2018年10月17日水曜日

来週、21度目の広島(平成30年10月17日)


 さわやかな秋の空です。空を見上げながら、来週の月曜・火曜の修学旅行のことに思いを巡らせていました。そして、これまで20度訪れた広島のことを思い出していました。小学校2年生の時に両親に連れられて、初めて広島平和記念資料館へ行った時のこと。教員になって修学旅行で同じ場所を訪れた時のこと。親戚の結婚式の時に高層階から見た広島の街。そして、平和記念公園の供養塔の前で佐伯敏子さんと出会った時のこと。

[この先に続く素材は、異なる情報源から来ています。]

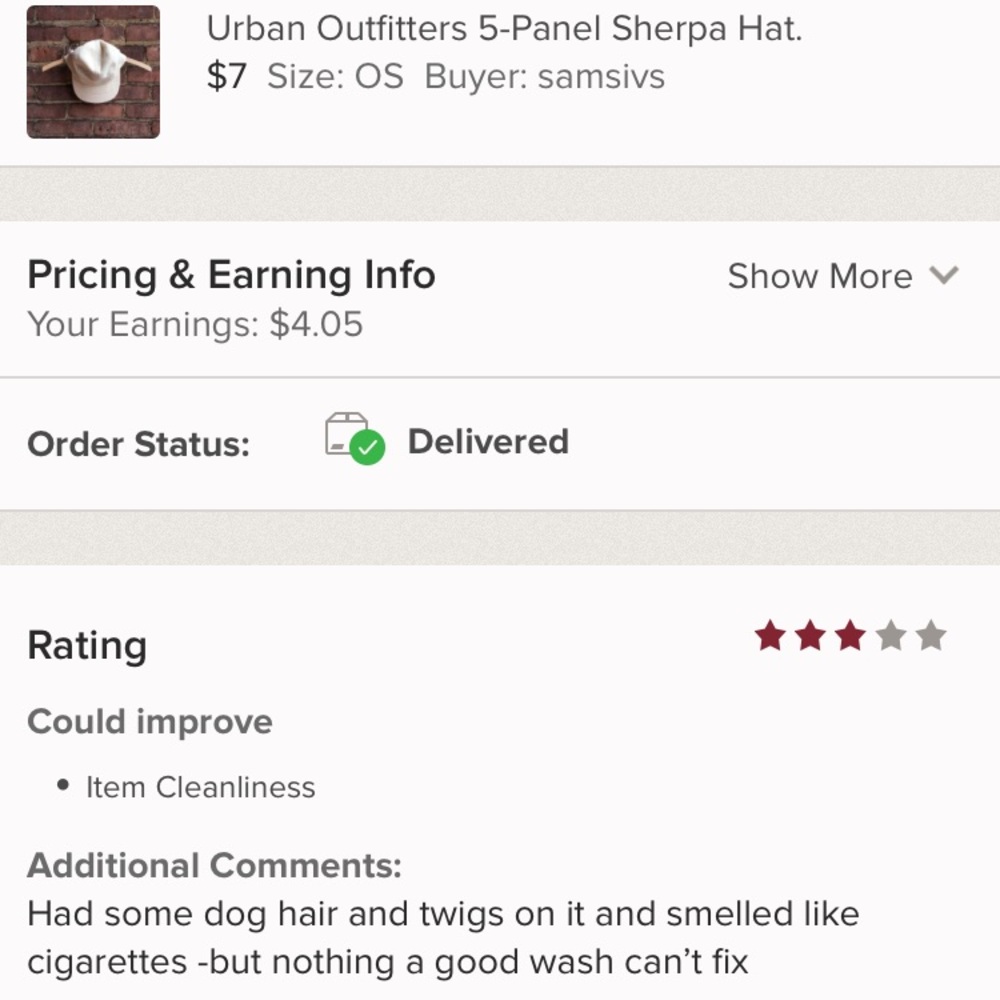Image resolution: width=1000 pixels, height=1000 pixels.
Task: Open the hat product thumbnail image
Action: pos(92,70)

 今から28年前の4月のことです。同僚と修学旅行の下見で早朝から平和記念公園を訪れ、原爆供養塔(この近辺で多数の遺体が荼毘にふされ、引き取り手がない遺骨がこの供養塔の中に納められました)の前で私はメモを取っていました。その時、私に声をかけてくれたのが佐伯敏子さんでした。「私は佐伯敏子といいます。あなたは先生でしょ?大阪の先生ではないですか?」「はい、大阪の摂津市の小学校で教えています。今度、修学旅行で児童を連れてここに来ます。」「私はこの公園はお墓だと思っています。私たちが生活していた街が、原爆によって焼き尽くされてしまいました。当たり前の毎日の生活が一瞬で終わったのです。前を流れる川からも多くの遺体が引き上げられ、また他の場所からも遺体が運ばれてきました。荼毘にふすのが間に合わなくて、遺体を並べてその上に土砂をかけていました。その後遺骨を集め、ここに供養塔が作られ、供養しています。私は、毎朝ここへ来て掃除をし、供養しているのです。」

 初めて出会った私に熱心に話してくれる佐伯さんでした。「先生に地図をあげましょう。ここにあった街の地図です。映画館があそこに、散髪屋さんがこっちに、自分たちが毎日幸せに暮らしていた頃を思い出します。でも、全部失われました。私の母をはじめ、兄弟や親戚も亡くなりました。戦争とは、原子爆弾とはそういうものだと子どもたちにしっかり教えて、修学旅行の時にまたこの公園に来てください。」

 佐伯さんの話をもとに作られた教材もあります。佐伯さんから話しかけられ、私は驚きましたが、緑多くたくさんの人々が集う平和記念公園を訪れる際、事前に学んでくることの大切さを、その時、改めて感じました。佐伯さんは、昨年97歳で亡くなられましたが、私は佐伯さんの思いを少しでも子どもたちに伝えたいと思っています。